Normally at the time, they’d be wading in to restore order, but nope. They were looking up. The clock was done anyways, and we were at the end of the third period. Game was over. Mustangs won three to one.

Otis leaned around Maisie, who was still turned toward JJ, and caught my eye.

I leaned over.

“We’re going to grab a drink at The Way Station. Would you like to join?”

The Way Station was a popular bar that everyone knew the team sometimes stopped in. I say sometimes because only one or two had been spotted in there, and that wasn’t too common. I sort of thought that was a rumor the team liked to put out there so they could go to their actual spot, or that they just let the bar run with it while everyone went home to their wives and girlfriends, if they had them.

Either way, it wasn’t the first time I’d gone with Otis and Maisie, and today was a day I didn’t want to head home and be by myself. Home would be where I would be alone with my thoughts and those thoughts, as was inevitable, would go to where I didn’t want them to go to: a certain hockey player. I’d come a long way from years of therapy and meds, but my brain still wandered, and no amount of medication or techniques could control that all the time.

So, because of that, I nodded, and because I was nodding at Otis, I didn’t realize what was about to happen.

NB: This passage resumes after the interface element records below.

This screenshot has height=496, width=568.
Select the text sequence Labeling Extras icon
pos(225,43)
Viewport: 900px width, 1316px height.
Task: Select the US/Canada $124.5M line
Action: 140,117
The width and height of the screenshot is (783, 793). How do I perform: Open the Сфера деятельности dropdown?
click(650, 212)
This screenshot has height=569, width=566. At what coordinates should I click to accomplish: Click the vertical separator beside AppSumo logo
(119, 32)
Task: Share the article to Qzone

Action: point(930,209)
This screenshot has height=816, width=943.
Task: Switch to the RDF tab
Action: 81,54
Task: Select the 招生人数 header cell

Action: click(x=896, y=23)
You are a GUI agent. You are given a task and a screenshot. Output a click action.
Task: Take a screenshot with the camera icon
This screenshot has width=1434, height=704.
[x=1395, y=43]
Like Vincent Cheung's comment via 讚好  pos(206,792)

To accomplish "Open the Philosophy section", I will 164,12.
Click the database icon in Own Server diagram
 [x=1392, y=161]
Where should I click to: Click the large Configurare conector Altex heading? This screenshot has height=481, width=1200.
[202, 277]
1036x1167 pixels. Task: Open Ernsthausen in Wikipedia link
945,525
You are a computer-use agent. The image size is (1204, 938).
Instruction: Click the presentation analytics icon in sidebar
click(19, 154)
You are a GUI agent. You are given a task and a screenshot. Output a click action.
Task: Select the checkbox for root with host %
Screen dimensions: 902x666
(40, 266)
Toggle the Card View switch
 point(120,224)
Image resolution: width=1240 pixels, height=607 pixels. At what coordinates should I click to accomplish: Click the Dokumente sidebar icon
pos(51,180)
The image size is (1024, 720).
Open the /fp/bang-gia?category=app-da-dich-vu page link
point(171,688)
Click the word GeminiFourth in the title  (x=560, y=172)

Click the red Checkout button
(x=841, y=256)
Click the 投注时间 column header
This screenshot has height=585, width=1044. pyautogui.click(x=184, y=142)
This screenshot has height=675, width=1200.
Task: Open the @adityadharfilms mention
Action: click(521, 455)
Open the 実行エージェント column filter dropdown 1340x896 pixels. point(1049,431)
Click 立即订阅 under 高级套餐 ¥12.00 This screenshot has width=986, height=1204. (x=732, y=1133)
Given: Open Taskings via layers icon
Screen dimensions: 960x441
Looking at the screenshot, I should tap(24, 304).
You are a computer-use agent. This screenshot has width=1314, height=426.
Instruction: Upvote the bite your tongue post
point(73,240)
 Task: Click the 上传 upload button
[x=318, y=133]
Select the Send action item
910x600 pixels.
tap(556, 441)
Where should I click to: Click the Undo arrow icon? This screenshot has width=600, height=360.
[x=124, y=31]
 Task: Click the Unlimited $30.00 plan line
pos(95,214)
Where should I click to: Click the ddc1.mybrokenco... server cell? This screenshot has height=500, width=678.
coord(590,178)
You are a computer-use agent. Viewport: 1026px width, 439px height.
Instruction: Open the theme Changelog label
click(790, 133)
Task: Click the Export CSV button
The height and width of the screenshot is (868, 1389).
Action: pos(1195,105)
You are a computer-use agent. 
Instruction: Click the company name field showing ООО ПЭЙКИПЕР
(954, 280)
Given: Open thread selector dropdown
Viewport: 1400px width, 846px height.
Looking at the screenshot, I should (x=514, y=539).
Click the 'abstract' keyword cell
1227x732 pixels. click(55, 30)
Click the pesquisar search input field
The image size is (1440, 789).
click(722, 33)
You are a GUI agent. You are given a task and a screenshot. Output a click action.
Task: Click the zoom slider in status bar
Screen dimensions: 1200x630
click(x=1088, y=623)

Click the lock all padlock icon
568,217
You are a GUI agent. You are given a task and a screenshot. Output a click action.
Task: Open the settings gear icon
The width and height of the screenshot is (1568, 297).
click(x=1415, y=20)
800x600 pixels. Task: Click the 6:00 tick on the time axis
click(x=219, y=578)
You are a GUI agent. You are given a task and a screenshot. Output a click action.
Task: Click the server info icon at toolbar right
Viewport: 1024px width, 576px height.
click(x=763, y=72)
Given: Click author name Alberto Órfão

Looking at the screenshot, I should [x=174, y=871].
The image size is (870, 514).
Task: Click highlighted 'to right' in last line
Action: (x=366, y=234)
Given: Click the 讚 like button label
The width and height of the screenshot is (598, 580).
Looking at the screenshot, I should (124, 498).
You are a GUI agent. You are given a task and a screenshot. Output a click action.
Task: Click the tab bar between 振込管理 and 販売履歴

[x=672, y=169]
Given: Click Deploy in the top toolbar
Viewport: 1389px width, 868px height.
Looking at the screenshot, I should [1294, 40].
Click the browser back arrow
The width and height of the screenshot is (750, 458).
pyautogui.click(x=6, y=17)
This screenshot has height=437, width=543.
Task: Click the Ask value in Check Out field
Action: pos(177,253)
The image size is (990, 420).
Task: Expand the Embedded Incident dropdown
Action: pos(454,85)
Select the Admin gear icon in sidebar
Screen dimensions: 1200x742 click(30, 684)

And what was about to happen was a loud screech from behind me.

“CUT, WE WANT YOUR PHONE NUMBER!”

I cringed, shooting both of JJ’s seatmates a glare, but then icy dread settled in my bones because I knew what I was about to be confronted with.

I turned, in slow motion, and he was heading into the tunnel, just below us. His gaze was up. He had stopped, holding a helmet in one hand and his stick in the other, and he was looking up at us.